======== Data supplied
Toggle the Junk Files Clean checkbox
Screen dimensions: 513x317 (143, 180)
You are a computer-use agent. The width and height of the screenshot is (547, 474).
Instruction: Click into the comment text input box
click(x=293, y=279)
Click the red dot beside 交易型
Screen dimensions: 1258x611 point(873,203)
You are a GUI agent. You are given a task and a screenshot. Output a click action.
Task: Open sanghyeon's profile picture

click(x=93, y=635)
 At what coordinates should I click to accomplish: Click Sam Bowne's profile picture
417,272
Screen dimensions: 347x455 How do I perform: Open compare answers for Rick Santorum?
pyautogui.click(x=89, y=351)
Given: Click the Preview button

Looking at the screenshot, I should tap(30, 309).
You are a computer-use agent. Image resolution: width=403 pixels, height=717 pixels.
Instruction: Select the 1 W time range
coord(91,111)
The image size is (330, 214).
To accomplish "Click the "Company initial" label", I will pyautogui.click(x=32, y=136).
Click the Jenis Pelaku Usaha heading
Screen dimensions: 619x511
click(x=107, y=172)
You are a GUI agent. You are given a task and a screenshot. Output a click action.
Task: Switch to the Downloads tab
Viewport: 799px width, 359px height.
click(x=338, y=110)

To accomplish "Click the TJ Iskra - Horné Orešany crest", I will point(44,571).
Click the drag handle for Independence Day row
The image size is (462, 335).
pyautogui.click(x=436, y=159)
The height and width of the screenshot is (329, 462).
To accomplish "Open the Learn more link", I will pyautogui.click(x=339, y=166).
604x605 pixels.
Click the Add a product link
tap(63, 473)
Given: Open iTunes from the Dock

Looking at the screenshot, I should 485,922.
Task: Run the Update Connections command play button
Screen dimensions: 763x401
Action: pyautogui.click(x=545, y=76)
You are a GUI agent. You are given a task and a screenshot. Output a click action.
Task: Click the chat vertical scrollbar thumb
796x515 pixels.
================
Stated exercise:
Turn every line of the entries above into its own string in a JSON array, skipping any blank lines.

Reply to the exercise:
[
  "Toggle the Junk Files Clean checkbox",
  "Screen dimensions: 513x317 (143, 180)",
  "You are a computer-use agent. The width and height of the screenshot is (547, 474).",
  "Instruction: Click into the comment text input box",
  "click(x=293, y=279)",
  "Click the red dot beside 交易型",
  "Screen dimensions: 1258x611 point(873,203)",
  "You are a GUI agent. You are given a task and a screenshot. Output a click action.",
  "Task: Open sanghyeon's profile picture",
  "click(x=93, y=635)",
  " At what coordinates should I click to accomplish: Click Sam Bowne's profile picture",
  "417,272",
  "Screen dimensions: 347x455 How do I perform: Open compare answers for Rick Santorum?",
  "pyautogui.click(x=89, y=351)",
  "Given: Click the Preview button",
  "Looking at the screenshot, I should tap(30, 309).",
  "You are a computer-use agent. Image resolution: width=403 pixels, height=717 pixels.",
  "Instruction: Select the 1 W time range",
  "coord(91,111)",
  "The image size is (330, 214).",
  "To accomplish \"Click the \"Company initial\" label\", I will pyautogui.click(x=32, y=136).",
  "Click the Jenis Pelaku Usaha heading",
  "Screen dimensions: 619x511",
  "click(x=107, y=172)",
  "You are a GUI agent. You are given a task and a screenshot. Output a click action.",
  "Task: Switch to the Downloads tab",
  "Viewport: 799px width, 359px height.",
  "click(x=338, y=110)",
  "To accomplish \"Click the TJ Iskra - Horné Orešany crest\", I will point(44,571).",
  "Click the drag handle for Independence Day row",
  "The image size is (462, 335).",
  "pyautogui.click(x=436, y=159)",
  "The height and width of the screenshot is (329, 462).",
  "To accomplish \"Open the Learn more link\", I will pyautogui.click(x=339, y=166).",
  "604x605 pixels.",
  "Click the Add a product link",
  "tap(63, 473)",
  "Given: Open iTunes from the Dock",
  "Looking at the screenshot, I should 485,922.",
  "Task: Run the Update Connections command play button",
  "Screen dimensions: 763x401",
  "Action: pyautogui.click(x=545, y=76)",
  "You are a GUI agent. You are given a task and a screenshot. Output a click action.",
  "Task: Click the chat vertical scrollbar thumb",
  "796x515 pixels."
]